Between the company's enthusiasm for this drug and its prospects and the market's response to its progress/prospects. It seems every trial provides nuggets of hope for future trials to potentially validate, but the completed trials have issues which leave the results inconclusive - with H&N it was the early termination of patient dosing due to fever, with pancreatic it was wild-type KRAS patients distorting the results - and since the remaining trials are not under the company's control, you can probably guess that there will be issues with those, as well. In the long run, Reo may find a niche in many different cancer treatments, but that is years away from validation, assuming they can find the money (or buyer) to carry on.
On a side note, all the remaining active trials are investigator-sponsored and considering that every question raised by the analysts was met with "we're not sure, because it is not our trial", what exactly do these guys do all day?
Whether DOD changes their mind or not is meaningless - by the time they shift gears on a DoD contract, you'll be two years down the road and this Ebola scare will be a distant memory. Show me the slide that says who is going to pay for the drug and at what price!
ml - again, he was hired to expand the platform, not work on Etep. The rumor on twitter is that he made a power play for CG's job and lost - that has more credibility than him sabotaging or dragging down the Etep clinical path. There was never any indication that he was directly involved in Etep at all, so the speculation that it has anything to do with Etep is off base, IMO.
dawg - exactly, that is one of the things they spoke about in the July 2013 presentation - when asked by an analyst about the enrollment rate (did they add sites, competing trials, etc.), the CEO mentioned that the their VP of Clinical Operations (who was on the call) was grinning ear-to-ear about how strong the enrollment was.

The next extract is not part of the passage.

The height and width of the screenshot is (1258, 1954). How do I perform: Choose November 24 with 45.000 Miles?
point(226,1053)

The issue of docs seeing meaningful benefit is even more relevant in this trial, because after the patients receive the max 6 cycles of dox (over the first four months), then the TH-302 arm has the option of staying on maintenance therapy with TH-302 alone - in the Phase II trial, this extension period generated additional responses with much less toxicity than the combo therapy. So, no doubt docs are getting a clear picture of the benefits of TH-302 and that influenced the enrollment rate toward the back half of the trial.
"weren't that conclusive" - positive results for both endpoints required a 50% overlap of the confidence intervals between the two groups - both endpoints achieved 100% overlap of the confidence intervals. 46 of the 48 patients that completed the trial elected to stay on the drug during the voluntary extension phase. What exactly is inconclusive, or is it that you don't understand the meaning of the word? Idiot!
Doesn't matter what the retail players on this board believe - the big money moving this stock over the past few months is skeptical (and IMO wrong) about what the data is revealing about Etep. Unfortunately, we will probably have to wait until the expert panel weighs in before the "market" takes any notice.